IN THE US, private eco-label schemes, whose environmental monitoring and approval is based on an analysis of the product through its life-cycle, have taken front-seat, because the state-owned US Environmental Protection Agency has remained wary of endorsing a product as ecologically superior. Two such groups are Green Seal and Green Cross, both independent, non-profit organisations.
Green Seal has developed standards for, among others, toilet and face tissues and re-refined motor oil, while Green Cross awards seals largely to recycled items. Leading American environmentalist Ralph Nader's Multinational Monitor, however, warns in a recent issue that the credibility of eco-labels is compromised by these programmes that reflect "what the market is accomplishing rather than what companies could or should attain".

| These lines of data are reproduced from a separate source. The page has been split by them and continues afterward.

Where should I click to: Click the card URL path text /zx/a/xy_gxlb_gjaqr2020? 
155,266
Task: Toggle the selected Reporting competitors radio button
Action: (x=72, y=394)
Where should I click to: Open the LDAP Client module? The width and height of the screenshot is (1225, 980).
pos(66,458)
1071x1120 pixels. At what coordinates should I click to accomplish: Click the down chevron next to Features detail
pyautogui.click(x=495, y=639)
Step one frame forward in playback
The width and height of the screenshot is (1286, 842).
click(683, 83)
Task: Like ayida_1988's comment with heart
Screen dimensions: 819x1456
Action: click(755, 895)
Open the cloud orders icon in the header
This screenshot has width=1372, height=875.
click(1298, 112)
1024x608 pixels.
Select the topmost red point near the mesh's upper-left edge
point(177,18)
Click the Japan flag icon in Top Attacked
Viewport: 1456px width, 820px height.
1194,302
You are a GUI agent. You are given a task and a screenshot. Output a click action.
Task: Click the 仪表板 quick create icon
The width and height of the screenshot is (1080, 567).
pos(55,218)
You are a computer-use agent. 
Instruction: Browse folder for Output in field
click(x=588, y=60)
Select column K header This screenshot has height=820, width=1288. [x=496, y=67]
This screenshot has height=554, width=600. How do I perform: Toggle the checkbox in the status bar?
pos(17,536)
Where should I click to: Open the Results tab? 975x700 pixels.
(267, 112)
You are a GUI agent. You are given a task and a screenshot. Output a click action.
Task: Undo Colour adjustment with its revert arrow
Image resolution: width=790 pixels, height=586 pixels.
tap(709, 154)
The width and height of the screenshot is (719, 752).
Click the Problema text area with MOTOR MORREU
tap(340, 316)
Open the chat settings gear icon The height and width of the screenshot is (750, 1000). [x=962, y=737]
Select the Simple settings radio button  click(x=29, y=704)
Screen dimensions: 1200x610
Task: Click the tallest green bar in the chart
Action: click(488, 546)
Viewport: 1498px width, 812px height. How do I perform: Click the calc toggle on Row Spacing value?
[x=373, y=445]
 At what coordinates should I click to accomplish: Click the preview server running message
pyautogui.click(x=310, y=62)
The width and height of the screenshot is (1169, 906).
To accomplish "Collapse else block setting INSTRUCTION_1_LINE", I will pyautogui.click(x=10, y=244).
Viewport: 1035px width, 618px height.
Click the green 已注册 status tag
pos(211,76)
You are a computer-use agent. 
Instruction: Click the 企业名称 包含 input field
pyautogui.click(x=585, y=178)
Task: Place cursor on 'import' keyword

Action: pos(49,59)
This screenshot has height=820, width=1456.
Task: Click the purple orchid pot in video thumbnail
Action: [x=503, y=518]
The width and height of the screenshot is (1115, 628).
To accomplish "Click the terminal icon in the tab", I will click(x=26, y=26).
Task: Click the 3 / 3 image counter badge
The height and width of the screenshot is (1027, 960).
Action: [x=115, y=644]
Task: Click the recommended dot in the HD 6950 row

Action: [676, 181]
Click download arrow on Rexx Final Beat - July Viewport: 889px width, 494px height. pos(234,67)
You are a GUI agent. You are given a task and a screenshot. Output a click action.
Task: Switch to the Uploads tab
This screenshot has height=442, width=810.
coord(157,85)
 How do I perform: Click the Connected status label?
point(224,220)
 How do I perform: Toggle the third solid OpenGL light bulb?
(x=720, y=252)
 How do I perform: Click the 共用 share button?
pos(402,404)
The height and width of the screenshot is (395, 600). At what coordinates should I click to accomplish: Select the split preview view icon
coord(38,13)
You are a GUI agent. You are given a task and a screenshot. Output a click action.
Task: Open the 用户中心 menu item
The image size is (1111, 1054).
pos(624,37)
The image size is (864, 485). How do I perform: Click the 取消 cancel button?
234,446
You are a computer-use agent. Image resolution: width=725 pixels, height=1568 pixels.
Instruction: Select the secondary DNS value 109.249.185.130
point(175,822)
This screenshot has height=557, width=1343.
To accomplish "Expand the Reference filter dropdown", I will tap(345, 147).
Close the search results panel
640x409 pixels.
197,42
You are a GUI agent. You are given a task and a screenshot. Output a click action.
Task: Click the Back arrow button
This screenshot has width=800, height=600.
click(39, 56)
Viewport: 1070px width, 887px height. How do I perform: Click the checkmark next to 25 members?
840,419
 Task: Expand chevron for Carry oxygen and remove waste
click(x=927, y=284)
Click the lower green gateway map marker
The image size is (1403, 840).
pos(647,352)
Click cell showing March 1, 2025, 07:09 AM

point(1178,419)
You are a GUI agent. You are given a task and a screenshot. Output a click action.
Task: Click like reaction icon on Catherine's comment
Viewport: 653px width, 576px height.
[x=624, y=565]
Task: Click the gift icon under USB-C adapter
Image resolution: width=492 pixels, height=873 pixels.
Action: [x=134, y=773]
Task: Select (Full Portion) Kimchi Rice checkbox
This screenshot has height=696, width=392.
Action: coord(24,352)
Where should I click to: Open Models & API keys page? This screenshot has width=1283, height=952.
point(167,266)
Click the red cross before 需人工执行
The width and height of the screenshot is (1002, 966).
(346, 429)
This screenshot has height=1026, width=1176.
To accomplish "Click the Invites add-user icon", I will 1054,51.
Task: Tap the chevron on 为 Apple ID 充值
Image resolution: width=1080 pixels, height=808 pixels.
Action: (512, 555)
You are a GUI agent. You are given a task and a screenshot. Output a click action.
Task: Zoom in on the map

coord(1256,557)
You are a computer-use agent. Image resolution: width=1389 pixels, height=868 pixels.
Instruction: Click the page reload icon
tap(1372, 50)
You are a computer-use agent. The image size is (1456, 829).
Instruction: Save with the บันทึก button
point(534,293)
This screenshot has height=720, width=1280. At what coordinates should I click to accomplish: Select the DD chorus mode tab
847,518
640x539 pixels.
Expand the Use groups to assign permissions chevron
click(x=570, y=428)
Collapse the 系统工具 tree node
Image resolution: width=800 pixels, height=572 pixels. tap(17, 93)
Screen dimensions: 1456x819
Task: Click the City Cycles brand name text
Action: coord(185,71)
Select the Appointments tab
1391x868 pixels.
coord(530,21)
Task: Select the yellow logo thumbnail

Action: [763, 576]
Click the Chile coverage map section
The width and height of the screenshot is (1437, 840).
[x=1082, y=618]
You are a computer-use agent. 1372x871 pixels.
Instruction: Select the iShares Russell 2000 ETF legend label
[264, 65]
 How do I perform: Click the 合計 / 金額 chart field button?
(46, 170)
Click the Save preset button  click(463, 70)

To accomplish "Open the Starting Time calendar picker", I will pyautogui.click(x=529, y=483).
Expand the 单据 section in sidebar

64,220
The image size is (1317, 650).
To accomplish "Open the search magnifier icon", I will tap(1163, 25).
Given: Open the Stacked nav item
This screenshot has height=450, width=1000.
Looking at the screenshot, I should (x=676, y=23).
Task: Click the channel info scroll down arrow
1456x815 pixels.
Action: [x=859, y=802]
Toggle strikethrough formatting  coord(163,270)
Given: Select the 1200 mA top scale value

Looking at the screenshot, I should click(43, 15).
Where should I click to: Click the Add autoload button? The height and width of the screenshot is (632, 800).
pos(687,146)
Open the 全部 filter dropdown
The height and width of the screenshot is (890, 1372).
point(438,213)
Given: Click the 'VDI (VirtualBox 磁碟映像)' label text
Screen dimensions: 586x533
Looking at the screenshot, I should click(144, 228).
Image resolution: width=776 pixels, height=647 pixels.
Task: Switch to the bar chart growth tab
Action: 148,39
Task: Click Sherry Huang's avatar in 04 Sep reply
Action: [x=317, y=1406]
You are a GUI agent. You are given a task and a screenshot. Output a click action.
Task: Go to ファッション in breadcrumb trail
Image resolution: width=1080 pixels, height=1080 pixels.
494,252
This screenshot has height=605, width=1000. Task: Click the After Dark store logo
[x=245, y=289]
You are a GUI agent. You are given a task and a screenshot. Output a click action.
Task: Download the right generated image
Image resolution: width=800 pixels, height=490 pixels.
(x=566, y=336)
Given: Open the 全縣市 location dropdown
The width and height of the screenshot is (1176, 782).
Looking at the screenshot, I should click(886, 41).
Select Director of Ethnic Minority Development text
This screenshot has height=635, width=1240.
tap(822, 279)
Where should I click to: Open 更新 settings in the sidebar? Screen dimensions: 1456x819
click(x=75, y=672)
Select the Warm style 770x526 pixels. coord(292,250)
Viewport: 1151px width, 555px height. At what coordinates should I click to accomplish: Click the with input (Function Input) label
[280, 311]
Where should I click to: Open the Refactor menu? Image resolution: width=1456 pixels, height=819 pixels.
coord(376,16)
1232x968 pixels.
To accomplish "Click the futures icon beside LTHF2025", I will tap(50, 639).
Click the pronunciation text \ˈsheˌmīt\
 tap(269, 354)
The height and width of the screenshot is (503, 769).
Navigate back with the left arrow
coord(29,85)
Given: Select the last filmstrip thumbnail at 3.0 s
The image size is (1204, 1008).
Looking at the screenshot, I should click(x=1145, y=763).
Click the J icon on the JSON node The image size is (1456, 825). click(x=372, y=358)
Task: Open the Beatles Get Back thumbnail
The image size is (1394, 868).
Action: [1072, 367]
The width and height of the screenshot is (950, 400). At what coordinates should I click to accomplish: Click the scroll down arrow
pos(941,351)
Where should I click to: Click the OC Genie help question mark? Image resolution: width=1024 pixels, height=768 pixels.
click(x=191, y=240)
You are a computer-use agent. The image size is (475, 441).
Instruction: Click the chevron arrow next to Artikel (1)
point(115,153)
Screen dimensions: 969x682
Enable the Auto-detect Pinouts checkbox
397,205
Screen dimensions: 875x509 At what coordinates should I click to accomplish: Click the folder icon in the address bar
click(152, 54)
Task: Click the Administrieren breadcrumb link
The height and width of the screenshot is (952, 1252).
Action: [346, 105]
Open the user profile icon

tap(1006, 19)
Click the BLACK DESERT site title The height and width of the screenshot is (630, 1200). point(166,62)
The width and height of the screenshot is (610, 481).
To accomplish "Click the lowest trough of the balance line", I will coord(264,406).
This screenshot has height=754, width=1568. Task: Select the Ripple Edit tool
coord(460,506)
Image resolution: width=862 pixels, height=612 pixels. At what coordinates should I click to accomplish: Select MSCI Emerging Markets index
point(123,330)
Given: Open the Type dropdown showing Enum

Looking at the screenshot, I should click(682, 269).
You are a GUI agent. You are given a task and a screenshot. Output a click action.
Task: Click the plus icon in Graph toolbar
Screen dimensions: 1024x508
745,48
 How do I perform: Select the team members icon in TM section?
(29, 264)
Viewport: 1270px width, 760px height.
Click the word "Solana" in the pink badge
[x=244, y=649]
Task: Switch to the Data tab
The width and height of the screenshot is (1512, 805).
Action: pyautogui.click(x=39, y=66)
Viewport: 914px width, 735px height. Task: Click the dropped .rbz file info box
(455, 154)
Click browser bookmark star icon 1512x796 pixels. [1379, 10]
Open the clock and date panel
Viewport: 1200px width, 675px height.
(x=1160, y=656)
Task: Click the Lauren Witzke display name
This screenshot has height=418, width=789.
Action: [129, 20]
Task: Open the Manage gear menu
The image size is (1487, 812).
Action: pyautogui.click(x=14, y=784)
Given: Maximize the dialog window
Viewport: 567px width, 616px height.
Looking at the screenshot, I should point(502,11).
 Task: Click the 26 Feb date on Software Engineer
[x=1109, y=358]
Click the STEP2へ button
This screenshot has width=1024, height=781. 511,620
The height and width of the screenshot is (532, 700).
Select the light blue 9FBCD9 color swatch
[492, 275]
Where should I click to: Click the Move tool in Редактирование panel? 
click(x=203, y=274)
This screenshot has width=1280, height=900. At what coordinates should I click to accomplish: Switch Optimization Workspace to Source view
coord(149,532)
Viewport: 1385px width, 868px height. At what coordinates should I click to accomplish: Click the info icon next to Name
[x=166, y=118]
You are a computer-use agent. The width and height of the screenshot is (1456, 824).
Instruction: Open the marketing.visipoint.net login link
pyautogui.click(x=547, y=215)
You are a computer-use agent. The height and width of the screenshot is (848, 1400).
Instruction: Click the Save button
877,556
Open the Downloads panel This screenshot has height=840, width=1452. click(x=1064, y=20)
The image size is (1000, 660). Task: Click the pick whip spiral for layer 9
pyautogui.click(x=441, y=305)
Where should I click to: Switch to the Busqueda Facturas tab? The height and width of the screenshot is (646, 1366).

In Britain, The Green Consumer Guide by John Elkington and Julia Haile, which lists green products, has been the messiah of environmental consumerism. Besides this, many companies have awarded themselves green labels as consumers everywhere are willing to pay more for them. Much of it is, however, termed as "green froth". Britain's Friends of the Earth, in fact, awarded a "Green Con" label to Rover car-makers who claimed their cars ran on unleaded, ozone-friendly petrol.